Lawyers for Kalshi have argued that states cannot shut down sports event contracts, as it says only the CFTC has jurisdiction over the products offered by DCMs.
But that same jurisdiction would mean that if the CFTC believed the contracts should be prohibited, avenues for recourse could be slim. While Kalshi sued the CFTC last year when it blocked the exchange from issuing event contracts on elections, the Commission’s discretion to block sprots event contracts, if it chooses to do so, would appear clearer.
The CEA says that “the Commission may determine that such agreements, contracts, or transactions are contrary to the public interest if the agreements, contracts, or transactions involve” gaming, war, assassination, terrorism, or illegal activity.
Kalshi’s lawyers point to the word “may” in that law, as opposed to a stronger word like “shall,” as proof that the law allows prediction markets to offer gaming as long as it’s within the public interest.
The CFTC’s rules say that a DCM “shall not list for trading” a contract that is “based upon an excluded commodity,” as defined in the above section of the CEA, “that involves, relates to, or references terrorism, assassination, war, gaming, or an activity that is unlawful.”
Again, Kalshi’s interpretation of the law involves a “two-part” test, arguing that an “excluded commodity” refers to a contract that doesn’t just involve terrorism, assassination, war, or gaming, but also is against the public interest.

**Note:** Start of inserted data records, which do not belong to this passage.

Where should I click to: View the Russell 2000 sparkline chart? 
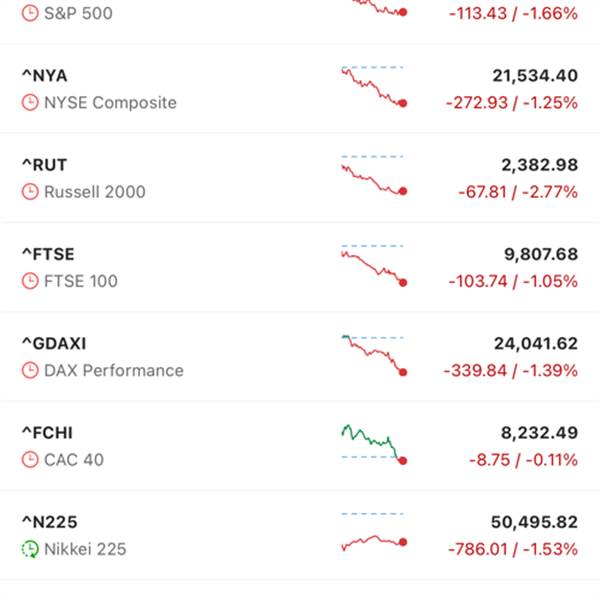coord(373,175)
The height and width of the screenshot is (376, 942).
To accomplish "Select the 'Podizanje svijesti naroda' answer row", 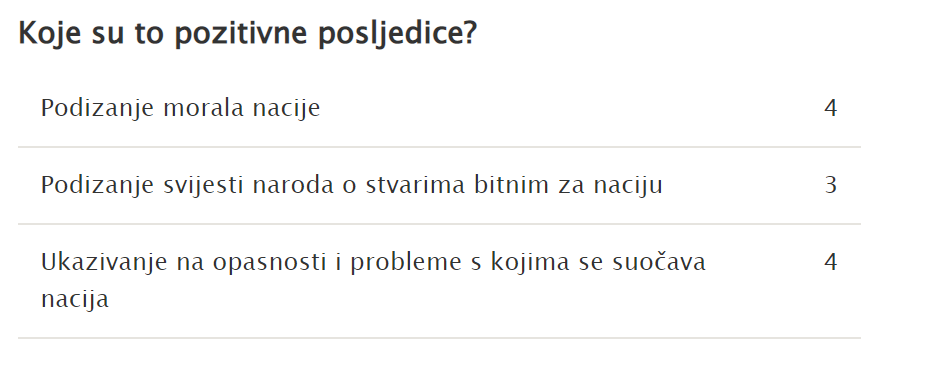I will point(439,185).
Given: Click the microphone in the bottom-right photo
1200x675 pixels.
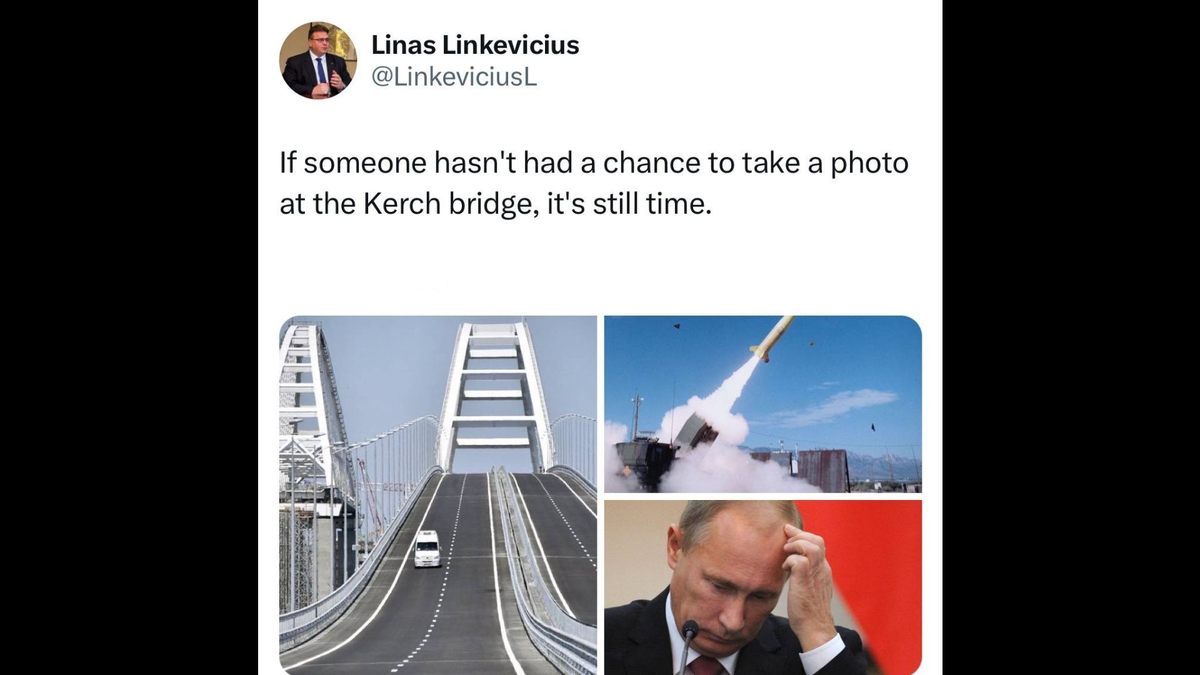Looking at the screenshot, I should 687,646.
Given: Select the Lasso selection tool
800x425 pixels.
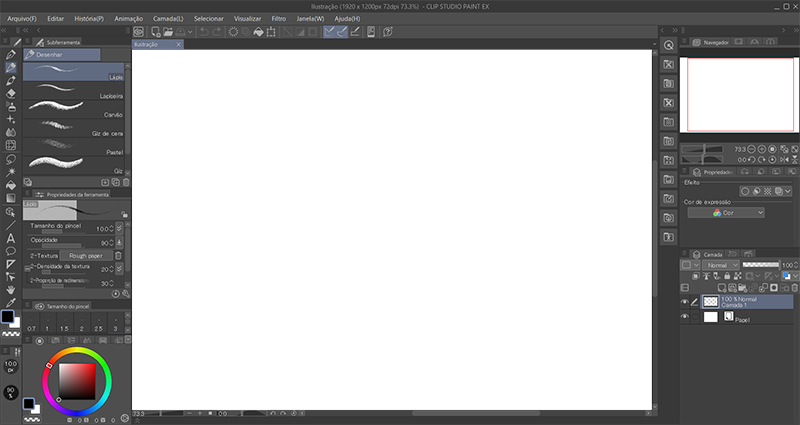Looking at the screenshot, I should (10, 158).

The footnotes also reference lines in the CFTC regulations that suggest the commission’s interpretation may be less of a two-part test than Kalshi has argued. One footnote cites lines in the Federal Register — where proposed and final regulations from government agencies are announced — that says “[T]he Commission ‘needs the power to, and should, prevent derivatives contracts that are contrary to the public interest because they exist predominantly to enable gambling through supposed event contracts.’”
If this is the CFTC’s interpretation of the law then it may not believe in a two-part test, and therefore may solely be waiting for determination of whether the contracts are “gaming.” If so, that would open up the possibility that the CFTC could rule that the contracts are prohibited even if courts agree with Kalshi’s argument that states do not have the jurisdiction to shut them down.

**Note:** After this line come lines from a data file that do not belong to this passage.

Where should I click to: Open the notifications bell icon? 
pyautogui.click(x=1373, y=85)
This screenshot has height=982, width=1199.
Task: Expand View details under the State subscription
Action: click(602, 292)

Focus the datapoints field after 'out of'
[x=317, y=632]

New CFTC chair could be pivotal
However, the CFTC’s current interpretation of the contracts could be made moot by the fact that its only current commissioner — acting chair Caroline Pham — will exit when a new chair is appointed. That new leader of the CFTC could share Kalshi’s view that gaming contracts are permitted.
In fact, the next chair could even be Kalshi lawyer Josh Sterling, who according to a report last week is being vetted by the White House for the role. Sterling has laid out the legal case for the two-part test while representing the prediction market.
With the other four commissioners having left their roles this year, a new chair would be able to exert an unusually high level of influence over the direction of the CFTC and its stance towards sports event contracts.
Originally, Brian Quintenz — a Kalshi director and shareholder — was set to be the new CFTC chair, having been nominated by President Trump. However, his nomination stalled and was officially withdrawn Monday.